*Instructions for the task*.
Pictures are to be dropped, and only the lines from the one containing "Instruction: Select the" through the end of the data below are to be reproduced as written.

BEGIN

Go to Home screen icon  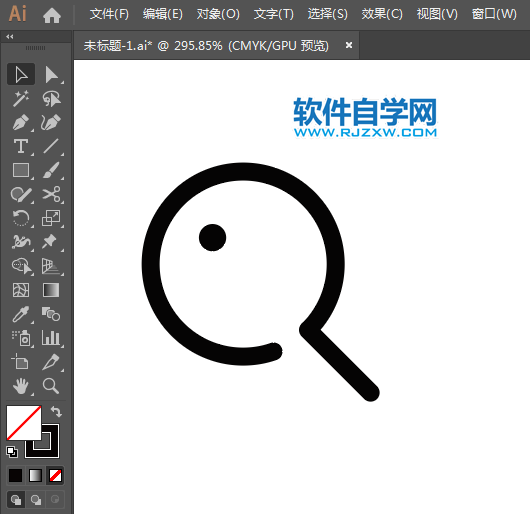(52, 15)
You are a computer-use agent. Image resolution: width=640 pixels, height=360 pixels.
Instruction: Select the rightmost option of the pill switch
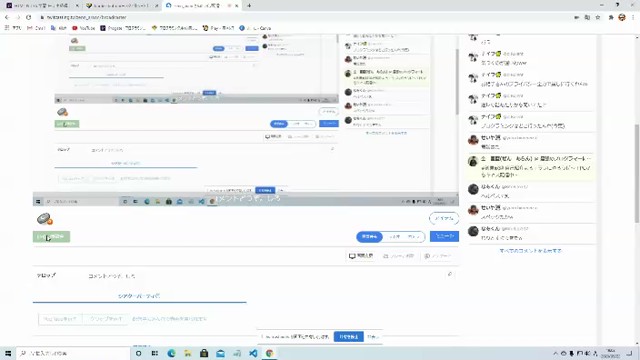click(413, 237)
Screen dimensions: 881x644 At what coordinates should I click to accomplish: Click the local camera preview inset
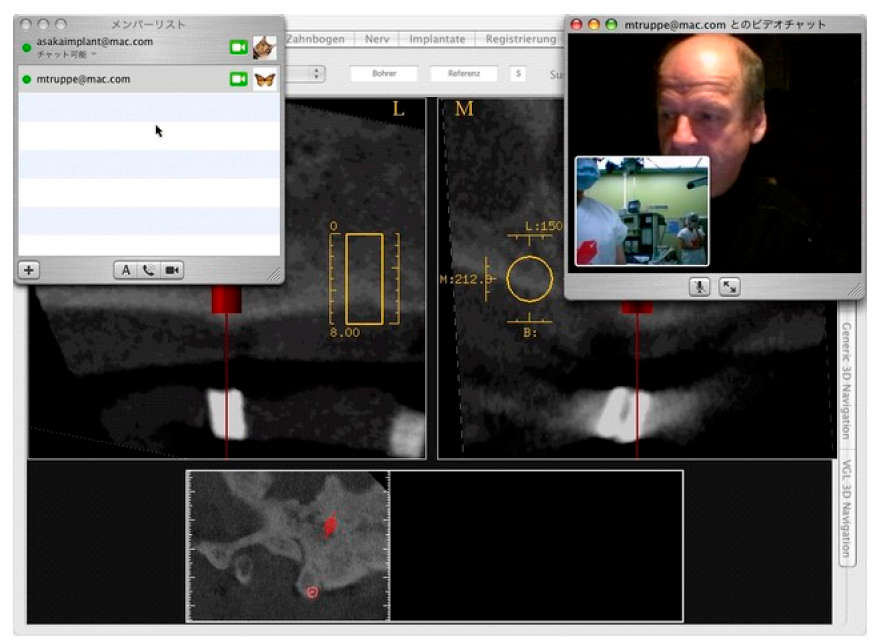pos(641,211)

END

*Task output*.
Instruction: Select the rightmost option of the pill switch
click(413, 237)
Screen dimensions: 881x644 At what coordinates should I click to accomplish: Click the local camera preview inset
pos(641,211)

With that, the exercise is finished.